Karena sudah mendarah daging akhirnya kebiasaan ini juga dia bawa saat bergabung dengan AM. Saat itu, entah bagaimana caranya dia berhasil meniduri seorang perempuan di hutan. Sialnya suami si perempuan juga anggota AM, bahkan seorang panglima. Maka meledaklah kemarahan Pang Husen kala itu. Sebagai pemimpin pasukan AM, dia merasa harga dirinya telah dicemarkan Tomi. Maka dia pun memerintahkan pasukan AM untuk mengikat Tomi di dalam hutan, pada sebatang kayu besar. Saat itu, saya yang juga sudah bergabung dengan AM hanya bisa berdiri melihat Tomi dicambuk dengan rotan. Satu sisi saya ingin membela abang sepupu saya, Tomi, tapi di sisi lain, kemarahan Pang Husen sudah serupa ledakan merapi, tak mungkin dibendung lagi. Masih syukur dia tidak menembak Tomi dengan AK-47. Mungkin dia juga tahu kalau Tomi punya satu pelir dan rante bui. Buktinya, sebatan rotan sama sekali tidak membuat Tomi kesakitan.
“Padahal orang-orang macam kamu sangat dibutuhkan untuk perjuangan AM, tapi kamu membuang-buang diri, melakukan dosa!” kata Pang Husen saat melepaskan ikatan di tubuh Tomi. Dia memang sangat marah kepada Tomi karena meniduri istrinya, tapi dia juga sadar kalau dia sangat butuh orang-orang kebal seperti Tomi. Namun, karena kesalahan itu sangat fatal, dia memutuskan mengeluarkan Tomi dari barisan AM.
“Ini adalah perjuangan suci, tak boleh dikotori perbuatan jahannam seperti itu,” seru Pang Husen sekali lagi, saat melihat Tomi pergi meninggalkan hutan.
*
Dua hari setelah peristiwa itu, saya kembali bertemu Tomi di kampung Lingga. Saat itu saya ditugaskan Pang Husen untuk mengambil beras dan beberapa bungkus rokok dari seorang tauke di kota Sigli. Namun, karena hari masih terlalu pagi dan dingin masih begitu lekat, saya memutuskan untuk menemui Tomi lebih dulu.
Saat matahari masih mengendap-endap di ufuk timur, saya pun menyambangi Tomi di rumah orangtuanya. Saat itu, saya mendapati Tomi tengah duduk seorang diri pada anak tangga rumah panggung yang di depannya dipenuhi pohon kelapa. Samar-samar terlihat sarang tempua di atas sana, bergelantungan pada dahan kelapa. Ke sanalah pandangan Tomi menuju pagi itu.

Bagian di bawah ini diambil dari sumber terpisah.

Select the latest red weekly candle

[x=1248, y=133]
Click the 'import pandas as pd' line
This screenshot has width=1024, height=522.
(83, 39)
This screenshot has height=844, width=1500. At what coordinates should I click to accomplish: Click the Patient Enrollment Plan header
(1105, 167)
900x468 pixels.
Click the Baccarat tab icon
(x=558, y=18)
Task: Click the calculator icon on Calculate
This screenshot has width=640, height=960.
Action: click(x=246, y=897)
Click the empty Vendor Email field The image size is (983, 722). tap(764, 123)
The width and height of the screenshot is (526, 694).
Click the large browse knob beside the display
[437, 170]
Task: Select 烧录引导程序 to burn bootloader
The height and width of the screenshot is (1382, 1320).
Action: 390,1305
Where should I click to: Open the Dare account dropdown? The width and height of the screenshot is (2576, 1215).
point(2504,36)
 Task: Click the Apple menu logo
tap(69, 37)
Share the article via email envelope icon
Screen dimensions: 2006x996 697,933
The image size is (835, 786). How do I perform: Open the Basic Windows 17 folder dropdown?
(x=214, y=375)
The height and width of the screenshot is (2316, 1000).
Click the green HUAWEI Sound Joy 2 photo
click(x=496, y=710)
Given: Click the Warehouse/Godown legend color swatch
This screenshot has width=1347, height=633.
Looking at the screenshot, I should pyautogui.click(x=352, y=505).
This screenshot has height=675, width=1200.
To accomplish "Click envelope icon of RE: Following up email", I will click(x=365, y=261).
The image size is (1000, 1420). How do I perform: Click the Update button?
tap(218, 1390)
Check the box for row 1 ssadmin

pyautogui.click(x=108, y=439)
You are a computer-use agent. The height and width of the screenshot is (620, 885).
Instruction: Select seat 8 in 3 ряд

“Salam alaikom!” ucap saya, membuat Tomi tiba-tiba menoleh.
Laki-laki itu turun dari anak tangga dan segera memeluk saya.
“Kau masih bergabung dengan AM?” tanya Tomi.
“Sampai sekarang masih,” jawab saya, seraya mengangguk pelan. “Pang Husen memberi perintah untuk mengambil beras dan rokok pada Tauke Duki di Sigli,” lanjut saya.